» SET PROBLEM: Display each line of the records below that contains the word "Open", copied without alteration.
*** TASK DATA ***
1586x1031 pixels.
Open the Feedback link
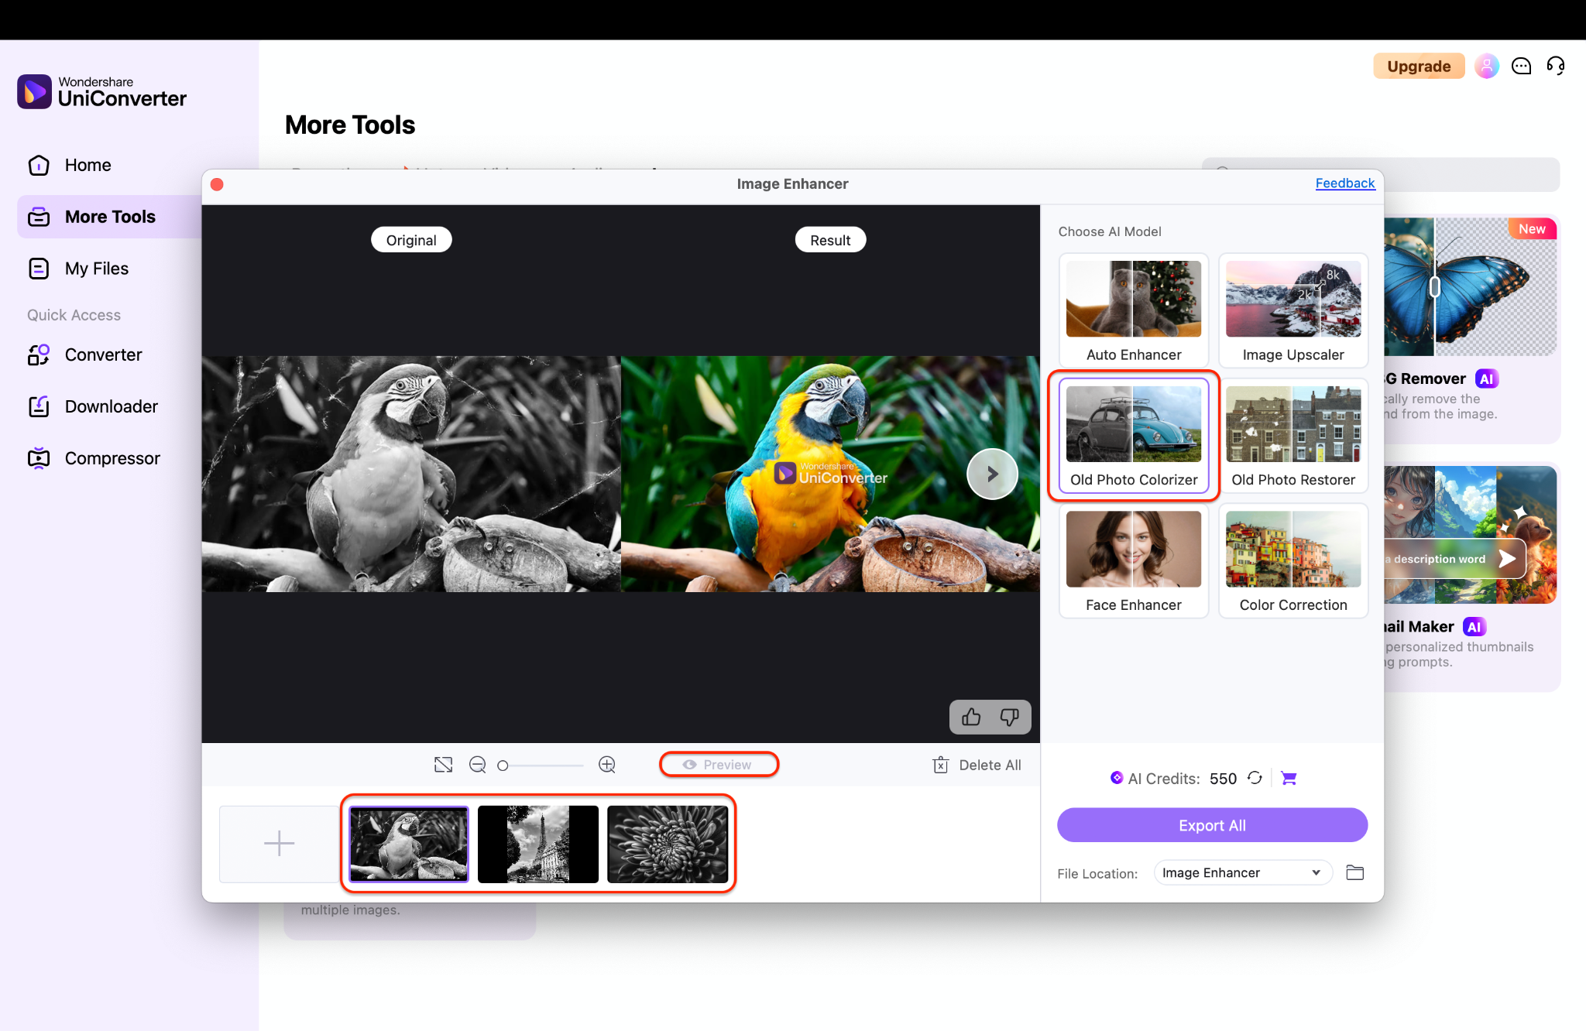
***
*** TASK DATA ***
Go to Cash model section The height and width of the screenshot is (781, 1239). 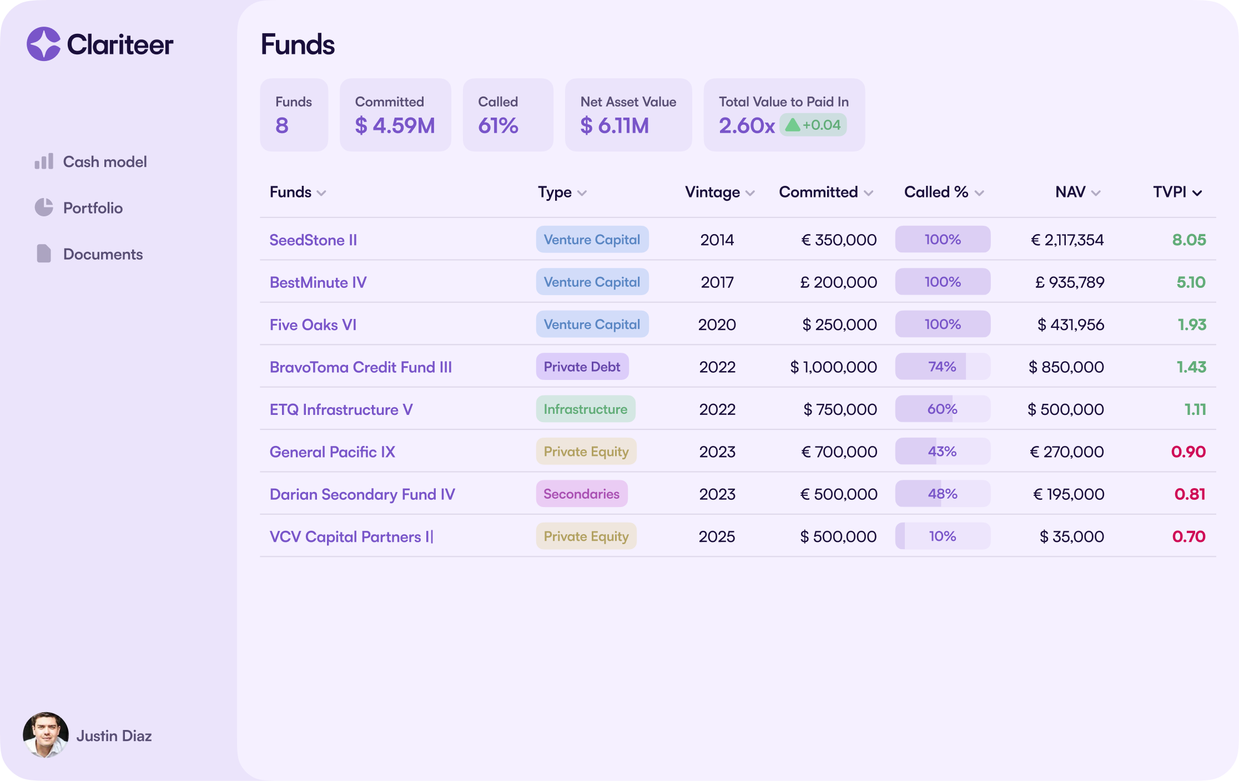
***
*** TASK DATA ***
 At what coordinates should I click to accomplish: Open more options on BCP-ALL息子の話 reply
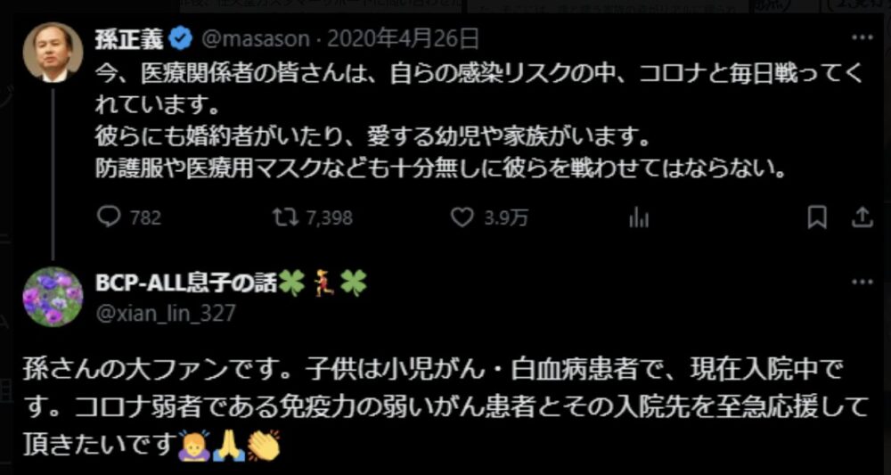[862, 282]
***
» THE REPLY:
Open the Feedback link
 At what coordinates should I click to accomplish: Open more options on BCP-ALL息子の話 reply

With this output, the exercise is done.